Sometimes you might want to completely ignore the blocklist definitions for certain domains. That's what allowlists are for.

Allowlists remove any domain in the list from the merged list of blocks before the merged list is saved out to a file or pushed to any instance.

Allowlists can be in any format supported by blocklist_urls_sources but ignore all fields that aren't domain.

You can also allow domains on the commandline by using the -A or --allow flag and providing the domain name to allow. You can use the flag multiple times to allow multiple domains.

It is probably wise to include your own instance domain in an allowlist so you don't accidentally defederate from yourself.

More advanced configuration

For a list of possible configuration options, check the --help and read the sample configuration file in etc/sample.fediblockhole.conf.toml.

save_intermediate

This option tells the tool to save the unmerged blocklists it fetches from remote instances and URLs into separate files. This is handy for debugging, or just to have a non-unified set of blocklist files.

Works with the savedir setting to control where to save the files.

These are parsed blocklists, not the raw data, and so will be affected by import_fields.

The filename is based on the URL or domain used so you can tell where each list came from.

savedir

Sets where to save intermediate blocklist files. Defaults to /tmp.

blocklist_auditfile

If provided, will save an audit file of counts and percentages by domain. Useful for debugging thresholds.
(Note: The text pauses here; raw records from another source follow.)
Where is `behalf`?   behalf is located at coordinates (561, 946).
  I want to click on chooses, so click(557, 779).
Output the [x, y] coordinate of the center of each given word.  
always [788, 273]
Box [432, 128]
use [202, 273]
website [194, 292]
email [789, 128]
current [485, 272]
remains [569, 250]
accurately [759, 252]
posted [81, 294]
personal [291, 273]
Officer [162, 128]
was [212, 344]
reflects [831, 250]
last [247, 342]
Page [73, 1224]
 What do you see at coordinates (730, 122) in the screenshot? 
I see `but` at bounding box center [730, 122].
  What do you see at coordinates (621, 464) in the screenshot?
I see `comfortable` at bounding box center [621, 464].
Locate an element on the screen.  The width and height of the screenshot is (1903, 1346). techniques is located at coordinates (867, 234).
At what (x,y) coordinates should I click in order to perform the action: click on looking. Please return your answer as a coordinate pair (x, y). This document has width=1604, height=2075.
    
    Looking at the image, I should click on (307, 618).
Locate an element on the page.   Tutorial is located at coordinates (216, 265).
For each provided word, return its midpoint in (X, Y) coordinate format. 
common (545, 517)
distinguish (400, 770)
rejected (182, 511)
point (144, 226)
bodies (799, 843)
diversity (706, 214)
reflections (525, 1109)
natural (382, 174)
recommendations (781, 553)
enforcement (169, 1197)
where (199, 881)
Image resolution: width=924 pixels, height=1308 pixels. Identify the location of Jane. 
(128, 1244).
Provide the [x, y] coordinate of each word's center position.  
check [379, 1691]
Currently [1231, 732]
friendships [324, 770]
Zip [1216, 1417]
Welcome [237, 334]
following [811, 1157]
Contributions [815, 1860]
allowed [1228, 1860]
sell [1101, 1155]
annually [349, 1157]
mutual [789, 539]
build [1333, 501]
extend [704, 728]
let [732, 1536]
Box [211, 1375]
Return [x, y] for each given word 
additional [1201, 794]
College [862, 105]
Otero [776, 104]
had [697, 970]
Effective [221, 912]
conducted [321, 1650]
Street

Defaults to None.

no_push_instance

Defaults to False.

When set, the tool won't actually try to push the unified blocklist to any configured instances.

If you want to see what the tool would try to do, but not actually apply any updates, use --dryrun.

no_fetch_url

Skip the fetching of blocklists from any URLs that are configured.

no_fetch_instance

Skip the fetching of blocklists from any remote instances that are configured.

override_private_comment

Defaults to None.

Stamp all new blocks pushed to a remote server with this comment or code. Helps to identify blocks you've created on a server via Fediblockhole versus ones that already existed.

mergeplan

If two (or more) blocklists define blocks for the same domain, but they're different, mergeplan tells the tool how to resolve the conflict.

max is the default. It uses the highest severity block it finds as the one that should be used in the unified blocklist.

min does the opposite. It uses the lowest severity block it finds as the one to use in the unified blocklist.

A full discussion of severities is beyond the scope of this README, but here is a quick overview of how it works for this tool.

The severities are:

With mergeplan set to max, silence would take precedence over noop, and suspend would take precedence over both.

With mergeplan set to min, silence would take precedence over suspend, and noop would take precedence over both.

You would want to use max to ensure that you always block with whichever your harshest fellow admin thinks should happen.

You would want to use min to ensure that your blocks do what your most lenient fellow admin thinks should happen.

import_fields

import_fields controls which fields will be imported from remote instances and URL blocklists, and which fields are pushed to instances from the unified blocklist.

The fields domain and severity are always included, so only define extra fields, if you want them.

You can't export fields you haven't imported, so export_fields should be a subset of import_fields, but you can run the tool multiple times. You could, for example, include lots of fields for an initial import to build up a comprehensive list for export, combined with the --no-push-instances option so you don't actually apply the full list to anywhere.

Then you could use a different set of options when importing so you have all the detail in a file, but only push public_comment to instances.

export_fields

export_fields controls which fields will get saved to the unified blocklist file, if you export one.

The fields domain and severity are always included, so only define extra fields, if you want them.